Longe dos holofotes, Putin tinha um objectivo muito concreto e tangível nesta visita a Pequim.
E esse era um objectivo económico que passava pelo famoso Power of Siberia 2, o gasoduto que seria o milagre salvador da depauperada economia russa.
Putin chegou a Pequim com propostas maximalistas, crente que o aliado chinês seria a válvula que permitiria insuflar a economia de guerra russa.

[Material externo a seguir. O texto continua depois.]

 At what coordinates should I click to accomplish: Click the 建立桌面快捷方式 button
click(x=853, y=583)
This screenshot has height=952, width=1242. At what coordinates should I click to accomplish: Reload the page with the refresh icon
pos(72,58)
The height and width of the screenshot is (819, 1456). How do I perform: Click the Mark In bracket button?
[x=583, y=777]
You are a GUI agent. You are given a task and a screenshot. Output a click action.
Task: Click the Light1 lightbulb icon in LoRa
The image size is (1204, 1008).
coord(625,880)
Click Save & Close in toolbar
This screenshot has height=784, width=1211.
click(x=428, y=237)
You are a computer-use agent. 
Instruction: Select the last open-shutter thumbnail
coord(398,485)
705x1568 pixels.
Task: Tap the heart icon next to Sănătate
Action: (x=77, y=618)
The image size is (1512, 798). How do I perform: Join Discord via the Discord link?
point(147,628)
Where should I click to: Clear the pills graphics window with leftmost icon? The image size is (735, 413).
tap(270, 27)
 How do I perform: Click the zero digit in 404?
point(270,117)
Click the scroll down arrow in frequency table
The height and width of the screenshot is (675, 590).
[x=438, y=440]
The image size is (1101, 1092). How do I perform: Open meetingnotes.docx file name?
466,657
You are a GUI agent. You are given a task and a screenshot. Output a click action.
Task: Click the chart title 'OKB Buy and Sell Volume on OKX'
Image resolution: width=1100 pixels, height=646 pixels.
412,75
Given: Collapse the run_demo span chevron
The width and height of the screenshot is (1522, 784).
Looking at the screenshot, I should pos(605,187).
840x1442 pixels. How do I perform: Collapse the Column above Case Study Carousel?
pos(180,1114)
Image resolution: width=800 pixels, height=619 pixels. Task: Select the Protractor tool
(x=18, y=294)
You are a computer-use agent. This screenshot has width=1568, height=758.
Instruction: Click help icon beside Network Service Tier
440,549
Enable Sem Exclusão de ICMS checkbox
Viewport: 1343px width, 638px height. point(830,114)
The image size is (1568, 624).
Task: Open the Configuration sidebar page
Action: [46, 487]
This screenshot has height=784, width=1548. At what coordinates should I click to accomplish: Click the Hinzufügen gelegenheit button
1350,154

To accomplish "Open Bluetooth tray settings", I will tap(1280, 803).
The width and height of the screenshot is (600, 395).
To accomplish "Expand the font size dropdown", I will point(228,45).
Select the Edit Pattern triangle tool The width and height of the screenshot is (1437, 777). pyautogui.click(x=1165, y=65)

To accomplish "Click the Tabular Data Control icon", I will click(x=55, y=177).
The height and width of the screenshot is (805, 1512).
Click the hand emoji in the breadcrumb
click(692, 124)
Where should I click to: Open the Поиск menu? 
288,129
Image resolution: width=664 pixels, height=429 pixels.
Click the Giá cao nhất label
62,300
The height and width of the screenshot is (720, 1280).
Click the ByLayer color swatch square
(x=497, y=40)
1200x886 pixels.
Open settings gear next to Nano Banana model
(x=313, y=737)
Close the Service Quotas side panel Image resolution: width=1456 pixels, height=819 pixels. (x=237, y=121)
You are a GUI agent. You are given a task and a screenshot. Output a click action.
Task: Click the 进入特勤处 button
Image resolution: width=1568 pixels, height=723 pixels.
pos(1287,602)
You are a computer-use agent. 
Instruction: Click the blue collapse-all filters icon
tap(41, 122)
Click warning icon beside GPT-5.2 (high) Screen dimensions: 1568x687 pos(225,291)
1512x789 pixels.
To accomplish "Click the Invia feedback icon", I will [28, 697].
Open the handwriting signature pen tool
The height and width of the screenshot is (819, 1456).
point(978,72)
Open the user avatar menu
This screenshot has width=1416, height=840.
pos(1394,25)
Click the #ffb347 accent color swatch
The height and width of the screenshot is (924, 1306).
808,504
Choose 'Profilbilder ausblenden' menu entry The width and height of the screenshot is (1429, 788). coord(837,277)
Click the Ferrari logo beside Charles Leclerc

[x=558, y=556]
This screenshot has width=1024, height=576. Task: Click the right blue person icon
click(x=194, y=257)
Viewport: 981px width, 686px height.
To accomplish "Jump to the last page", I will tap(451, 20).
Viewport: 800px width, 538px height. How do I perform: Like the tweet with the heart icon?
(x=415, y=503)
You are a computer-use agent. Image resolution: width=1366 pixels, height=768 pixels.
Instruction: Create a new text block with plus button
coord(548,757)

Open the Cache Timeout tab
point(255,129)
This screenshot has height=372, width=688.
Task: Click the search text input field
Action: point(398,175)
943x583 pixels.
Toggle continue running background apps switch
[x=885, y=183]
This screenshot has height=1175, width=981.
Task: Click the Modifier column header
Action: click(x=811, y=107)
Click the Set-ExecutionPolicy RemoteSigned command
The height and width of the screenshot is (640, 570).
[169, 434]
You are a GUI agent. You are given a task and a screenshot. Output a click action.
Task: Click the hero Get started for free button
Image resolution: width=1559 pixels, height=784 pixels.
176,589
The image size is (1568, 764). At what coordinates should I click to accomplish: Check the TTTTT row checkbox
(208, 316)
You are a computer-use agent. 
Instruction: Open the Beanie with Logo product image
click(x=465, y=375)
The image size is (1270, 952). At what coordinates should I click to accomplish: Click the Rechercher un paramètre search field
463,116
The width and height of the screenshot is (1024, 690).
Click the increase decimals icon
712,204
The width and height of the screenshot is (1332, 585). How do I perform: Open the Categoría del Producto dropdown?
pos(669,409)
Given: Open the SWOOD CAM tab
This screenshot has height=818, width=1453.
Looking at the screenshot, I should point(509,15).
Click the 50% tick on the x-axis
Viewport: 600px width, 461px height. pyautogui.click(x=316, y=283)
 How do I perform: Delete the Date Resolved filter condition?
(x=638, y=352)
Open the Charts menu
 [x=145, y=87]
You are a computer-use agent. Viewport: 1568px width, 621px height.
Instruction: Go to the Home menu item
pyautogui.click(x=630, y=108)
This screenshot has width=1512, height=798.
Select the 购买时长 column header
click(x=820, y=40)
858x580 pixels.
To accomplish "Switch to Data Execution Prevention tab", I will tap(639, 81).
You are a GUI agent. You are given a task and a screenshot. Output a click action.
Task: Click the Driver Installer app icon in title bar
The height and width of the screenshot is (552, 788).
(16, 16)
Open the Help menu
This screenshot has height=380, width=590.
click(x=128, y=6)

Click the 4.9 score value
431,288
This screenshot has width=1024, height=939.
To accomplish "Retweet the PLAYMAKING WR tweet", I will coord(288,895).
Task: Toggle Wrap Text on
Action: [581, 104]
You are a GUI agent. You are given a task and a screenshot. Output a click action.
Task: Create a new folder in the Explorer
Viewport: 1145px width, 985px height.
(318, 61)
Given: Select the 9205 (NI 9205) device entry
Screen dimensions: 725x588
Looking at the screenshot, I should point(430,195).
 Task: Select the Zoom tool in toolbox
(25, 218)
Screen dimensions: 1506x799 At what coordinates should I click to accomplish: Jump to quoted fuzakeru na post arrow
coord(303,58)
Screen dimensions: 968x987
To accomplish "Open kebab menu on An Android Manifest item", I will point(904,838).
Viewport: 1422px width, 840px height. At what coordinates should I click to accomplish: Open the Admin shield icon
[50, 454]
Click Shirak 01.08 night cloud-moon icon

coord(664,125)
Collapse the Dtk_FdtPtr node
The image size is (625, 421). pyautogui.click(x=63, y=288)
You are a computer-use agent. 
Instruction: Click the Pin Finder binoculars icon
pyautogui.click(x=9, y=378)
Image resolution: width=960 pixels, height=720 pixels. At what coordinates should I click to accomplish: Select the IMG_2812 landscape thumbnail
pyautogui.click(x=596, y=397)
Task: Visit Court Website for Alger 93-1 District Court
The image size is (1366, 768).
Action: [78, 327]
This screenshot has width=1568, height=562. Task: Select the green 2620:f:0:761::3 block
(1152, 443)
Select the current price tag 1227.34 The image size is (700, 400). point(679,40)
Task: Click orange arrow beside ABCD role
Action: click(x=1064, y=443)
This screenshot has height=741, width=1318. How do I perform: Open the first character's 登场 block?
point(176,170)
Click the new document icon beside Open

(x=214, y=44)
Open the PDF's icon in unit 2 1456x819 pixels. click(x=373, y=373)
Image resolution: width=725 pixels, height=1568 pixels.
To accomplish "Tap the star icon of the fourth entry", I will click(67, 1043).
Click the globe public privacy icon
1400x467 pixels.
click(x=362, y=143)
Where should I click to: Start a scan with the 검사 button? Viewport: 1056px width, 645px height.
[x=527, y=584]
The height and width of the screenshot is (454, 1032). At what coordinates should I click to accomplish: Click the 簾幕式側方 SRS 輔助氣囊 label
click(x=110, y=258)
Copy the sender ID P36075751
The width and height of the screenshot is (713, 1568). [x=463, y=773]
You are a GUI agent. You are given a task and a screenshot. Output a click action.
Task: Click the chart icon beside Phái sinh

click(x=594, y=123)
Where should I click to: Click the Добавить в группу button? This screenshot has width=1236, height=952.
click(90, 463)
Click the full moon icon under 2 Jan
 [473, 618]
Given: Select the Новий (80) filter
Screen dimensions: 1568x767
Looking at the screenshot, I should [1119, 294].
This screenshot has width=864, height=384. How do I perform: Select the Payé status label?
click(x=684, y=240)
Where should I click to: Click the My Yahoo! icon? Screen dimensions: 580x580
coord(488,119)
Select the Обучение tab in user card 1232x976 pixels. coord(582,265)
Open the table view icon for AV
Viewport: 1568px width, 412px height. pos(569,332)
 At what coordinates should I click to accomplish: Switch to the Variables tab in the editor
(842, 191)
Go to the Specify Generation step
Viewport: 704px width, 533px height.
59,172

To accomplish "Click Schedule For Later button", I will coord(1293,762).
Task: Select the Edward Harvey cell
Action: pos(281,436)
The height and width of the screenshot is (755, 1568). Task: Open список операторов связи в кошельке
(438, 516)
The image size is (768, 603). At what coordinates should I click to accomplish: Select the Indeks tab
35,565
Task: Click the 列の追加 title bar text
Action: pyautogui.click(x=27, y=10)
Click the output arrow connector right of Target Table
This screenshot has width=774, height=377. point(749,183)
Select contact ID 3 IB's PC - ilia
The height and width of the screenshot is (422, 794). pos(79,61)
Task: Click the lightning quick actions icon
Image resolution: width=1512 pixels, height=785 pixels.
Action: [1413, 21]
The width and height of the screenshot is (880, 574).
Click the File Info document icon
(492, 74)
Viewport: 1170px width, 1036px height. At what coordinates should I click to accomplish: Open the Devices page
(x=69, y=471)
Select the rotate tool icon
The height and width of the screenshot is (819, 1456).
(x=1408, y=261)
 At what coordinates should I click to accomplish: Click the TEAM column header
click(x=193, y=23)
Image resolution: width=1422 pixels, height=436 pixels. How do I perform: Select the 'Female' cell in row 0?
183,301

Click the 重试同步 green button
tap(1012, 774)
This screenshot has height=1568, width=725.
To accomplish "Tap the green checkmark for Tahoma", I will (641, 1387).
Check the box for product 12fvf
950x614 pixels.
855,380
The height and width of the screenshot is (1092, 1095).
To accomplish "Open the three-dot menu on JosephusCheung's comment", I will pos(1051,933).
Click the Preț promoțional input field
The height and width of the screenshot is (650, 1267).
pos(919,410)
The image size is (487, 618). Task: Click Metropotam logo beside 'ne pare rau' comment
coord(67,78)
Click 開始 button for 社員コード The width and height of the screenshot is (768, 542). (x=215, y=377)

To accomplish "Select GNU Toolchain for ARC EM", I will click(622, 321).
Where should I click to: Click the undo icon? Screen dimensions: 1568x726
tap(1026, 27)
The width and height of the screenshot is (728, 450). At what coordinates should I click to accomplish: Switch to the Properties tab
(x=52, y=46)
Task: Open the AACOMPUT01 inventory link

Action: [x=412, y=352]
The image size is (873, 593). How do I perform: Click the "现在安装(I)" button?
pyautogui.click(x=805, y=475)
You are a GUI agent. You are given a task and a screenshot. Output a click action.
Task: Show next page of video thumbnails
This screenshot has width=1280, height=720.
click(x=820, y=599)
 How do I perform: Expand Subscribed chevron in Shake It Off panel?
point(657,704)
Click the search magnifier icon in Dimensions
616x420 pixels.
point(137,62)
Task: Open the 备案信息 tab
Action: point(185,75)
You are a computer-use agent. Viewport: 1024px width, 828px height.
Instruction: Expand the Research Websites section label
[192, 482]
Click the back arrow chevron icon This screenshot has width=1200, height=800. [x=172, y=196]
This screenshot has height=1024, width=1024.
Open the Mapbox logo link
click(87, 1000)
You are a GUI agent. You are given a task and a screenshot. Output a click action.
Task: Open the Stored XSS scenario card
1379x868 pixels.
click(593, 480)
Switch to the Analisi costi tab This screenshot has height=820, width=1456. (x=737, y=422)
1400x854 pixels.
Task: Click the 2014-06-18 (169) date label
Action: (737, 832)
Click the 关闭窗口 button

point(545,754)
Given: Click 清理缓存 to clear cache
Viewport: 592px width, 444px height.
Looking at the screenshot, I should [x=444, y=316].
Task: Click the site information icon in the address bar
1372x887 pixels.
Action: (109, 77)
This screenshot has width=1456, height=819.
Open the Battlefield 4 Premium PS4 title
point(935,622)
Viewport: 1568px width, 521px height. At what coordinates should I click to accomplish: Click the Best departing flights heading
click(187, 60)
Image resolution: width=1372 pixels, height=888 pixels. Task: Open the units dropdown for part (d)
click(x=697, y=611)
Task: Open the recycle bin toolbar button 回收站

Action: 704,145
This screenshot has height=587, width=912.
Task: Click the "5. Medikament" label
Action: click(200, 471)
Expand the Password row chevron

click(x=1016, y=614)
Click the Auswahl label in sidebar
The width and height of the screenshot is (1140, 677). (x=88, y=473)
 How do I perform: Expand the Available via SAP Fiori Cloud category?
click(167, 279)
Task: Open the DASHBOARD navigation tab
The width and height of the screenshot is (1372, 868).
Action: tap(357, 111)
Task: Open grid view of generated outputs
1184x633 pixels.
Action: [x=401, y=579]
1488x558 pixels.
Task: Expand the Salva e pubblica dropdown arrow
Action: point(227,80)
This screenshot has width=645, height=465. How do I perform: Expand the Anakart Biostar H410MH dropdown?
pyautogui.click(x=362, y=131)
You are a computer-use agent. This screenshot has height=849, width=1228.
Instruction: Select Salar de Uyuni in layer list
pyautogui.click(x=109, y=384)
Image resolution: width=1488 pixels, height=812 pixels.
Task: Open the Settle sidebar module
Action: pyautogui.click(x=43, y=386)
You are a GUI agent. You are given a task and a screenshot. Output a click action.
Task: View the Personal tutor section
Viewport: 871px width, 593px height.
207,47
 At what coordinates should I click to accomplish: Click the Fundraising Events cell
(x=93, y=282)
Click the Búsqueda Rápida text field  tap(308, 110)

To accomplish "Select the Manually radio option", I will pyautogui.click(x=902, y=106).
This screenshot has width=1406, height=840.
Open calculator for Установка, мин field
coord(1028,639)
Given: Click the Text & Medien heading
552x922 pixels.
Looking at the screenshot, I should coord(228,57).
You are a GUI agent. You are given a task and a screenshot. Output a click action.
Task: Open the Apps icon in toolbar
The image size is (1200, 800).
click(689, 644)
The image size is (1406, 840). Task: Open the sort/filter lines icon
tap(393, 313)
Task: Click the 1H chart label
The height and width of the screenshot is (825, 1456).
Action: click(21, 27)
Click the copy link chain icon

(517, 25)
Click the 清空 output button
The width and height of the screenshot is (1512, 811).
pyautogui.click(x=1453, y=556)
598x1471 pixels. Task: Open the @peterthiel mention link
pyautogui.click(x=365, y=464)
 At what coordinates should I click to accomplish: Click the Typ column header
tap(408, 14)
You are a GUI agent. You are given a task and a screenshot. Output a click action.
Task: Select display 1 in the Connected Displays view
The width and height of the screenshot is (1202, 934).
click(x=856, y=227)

A China financiaria a construção do Power of Siberia 2 e seria o seu maior consumidor.
O melhor de dois mundos.
Putin afinal mostrou que não percebe a mentalidade chinesa.
A China tem parcerias estratégicas, não tem nem quer ter aliados.
E aceitou as condições e os planos russos.
Com uma contraproposta muito clara e simples - a China iria pagar o gás e o petróleo russos a preço de saldo de fim de estação quando comparado com o que os europeus pagavam.
Essa parte foi convenientemente deixada na sombra pelas diplomacia e propaganda russas.
Propagandear um fiasco não é boa política, convenhamos.